Agent scaffolding built for older models can become overhead as models improve. The article lists common symptoms of this drift: prompt bloat from accumulating system instructions, over-engineered orchestration flows, wasted tokens, slower execution due to unnecessary steps, and increased maintenance burden. Because models often evolve faster than teams remove scaffolding, this dynamic creates technical debt and inefficiency in production agents.

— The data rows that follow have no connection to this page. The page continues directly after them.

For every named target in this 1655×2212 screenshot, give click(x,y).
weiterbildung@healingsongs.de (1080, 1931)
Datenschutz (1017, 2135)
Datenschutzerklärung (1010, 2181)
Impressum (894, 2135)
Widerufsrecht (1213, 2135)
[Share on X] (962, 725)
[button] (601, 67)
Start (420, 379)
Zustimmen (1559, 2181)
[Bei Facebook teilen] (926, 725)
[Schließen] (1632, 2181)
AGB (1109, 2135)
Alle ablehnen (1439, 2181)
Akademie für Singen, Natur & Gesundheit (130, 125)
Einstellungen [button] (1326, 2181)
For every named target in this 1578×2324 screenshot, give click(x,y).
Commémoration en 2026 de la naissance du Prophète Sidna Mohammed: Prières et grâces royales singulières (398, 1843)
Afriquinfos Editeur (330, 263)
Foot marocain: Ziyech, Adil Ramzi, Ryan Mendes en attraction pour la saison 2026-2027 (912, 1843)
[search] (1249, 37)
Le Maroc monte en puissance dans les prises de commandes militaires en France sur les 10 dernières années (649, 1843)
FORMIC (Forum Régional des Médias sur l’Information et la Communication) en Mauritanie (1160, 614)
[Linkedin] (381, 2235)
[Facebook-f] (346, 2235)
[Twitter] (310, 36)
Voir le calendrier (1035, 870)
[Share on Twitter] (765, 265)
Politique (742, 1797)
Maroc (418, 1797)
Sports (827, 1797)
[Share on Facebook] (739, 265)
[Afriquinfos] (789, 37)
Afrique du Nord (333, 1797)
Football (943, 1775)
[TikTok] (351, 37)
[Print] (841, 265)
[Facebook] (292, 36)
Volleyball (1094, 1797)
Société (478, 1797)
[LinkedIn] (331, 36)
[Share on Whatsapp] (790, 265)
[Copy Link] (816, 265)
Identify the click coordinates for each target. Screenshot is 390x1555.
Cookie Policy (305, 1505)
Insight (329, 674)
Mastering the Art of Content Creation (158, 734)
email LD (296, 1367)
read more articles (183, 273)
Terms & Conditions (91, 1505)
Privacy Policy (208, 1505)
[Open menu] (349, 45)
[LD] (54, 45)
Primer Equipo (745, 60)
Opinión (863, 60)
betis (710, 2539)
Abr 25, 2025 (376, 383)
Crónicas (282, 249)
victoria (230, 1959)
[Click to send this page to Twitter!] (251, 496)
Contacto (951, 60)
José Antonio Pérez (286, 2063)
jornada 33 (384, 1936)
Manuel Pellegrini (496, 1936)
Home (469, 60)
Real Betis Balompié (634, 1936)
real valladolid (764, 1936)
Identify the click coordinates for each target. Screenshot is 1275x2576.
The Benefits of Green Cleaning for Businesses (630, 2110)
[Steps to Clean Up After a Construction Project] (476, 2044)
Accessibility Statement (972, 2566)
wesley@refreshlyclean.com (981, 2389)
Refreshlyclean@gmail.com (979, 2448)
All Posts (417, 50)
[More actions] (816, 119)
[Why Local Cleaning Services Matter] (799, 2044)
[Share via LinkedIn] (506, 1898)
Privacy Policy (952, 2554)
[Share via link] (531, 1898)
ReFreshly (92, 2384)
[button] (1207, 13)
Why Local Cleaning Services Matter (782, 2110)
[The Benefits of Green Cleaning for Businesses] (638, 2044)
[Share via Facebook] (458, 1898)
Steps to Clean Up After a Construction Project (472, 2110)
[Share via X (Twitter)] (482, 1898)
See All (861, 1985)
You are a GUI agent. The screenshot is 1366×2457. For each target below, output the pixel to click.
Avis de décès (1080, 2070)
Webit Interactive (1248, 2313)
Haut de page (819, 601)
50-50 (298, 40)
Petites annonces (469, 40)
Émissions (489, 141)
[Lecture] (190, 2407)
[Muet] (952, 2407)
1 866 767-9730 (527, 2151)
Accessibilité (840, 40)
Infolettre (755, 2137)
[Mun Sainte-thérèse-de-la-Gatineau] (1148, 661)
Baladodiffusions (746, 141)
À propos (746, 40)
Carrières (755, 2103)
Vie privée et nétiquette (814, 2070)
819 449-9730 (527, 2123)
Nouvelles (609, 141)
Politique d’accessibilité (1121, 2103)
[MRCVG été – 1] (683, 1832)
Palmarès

The proposed solution is to actively remove scaffolding as models become more capable, pushing complexity into the model rather than maintaining external orchestration. The core practice is a regular audit process: track model releases, test simplified prompts by removing instructions to see whether quality degrades, measure token usage to quantify savings, run A/B tests with and without scaffolding, and delete scaffolding that the model handles natively. The article gives a concrete example from Claude Code where a long system prompt needed for Opus 4.1 was reduced to a short directive for Sonnet 4.5 because the newer model already internalized the steps. Quotes from Boris Cherny and Cat Wu underline the expectation that scaffolding will frequently be temporary as models subsume capabilities over time.
The guidance includes practical checks and trade-offs. Look for instructions that are obvious to humans, multi-step workflows models now complete in a single turn, built-in error handling, format specifications inferred from context, and planning steps models perform internally. Benefits include reduced token costs, faster execution, simpler maintenance, future-proofing, and often better performance with less hand-holding. Downsides include the need for careful testing, version management to support multiple model configurations during transitions, reduced explicit control over internal reasoning, risk of regression if too much is removed, and potential documentation debt. Strategic recommendations are to remove scaffolding only after new models prove stable in production, start conservatively, keep domain-specific knowledge that models cannot know, and support migration paths across model versions.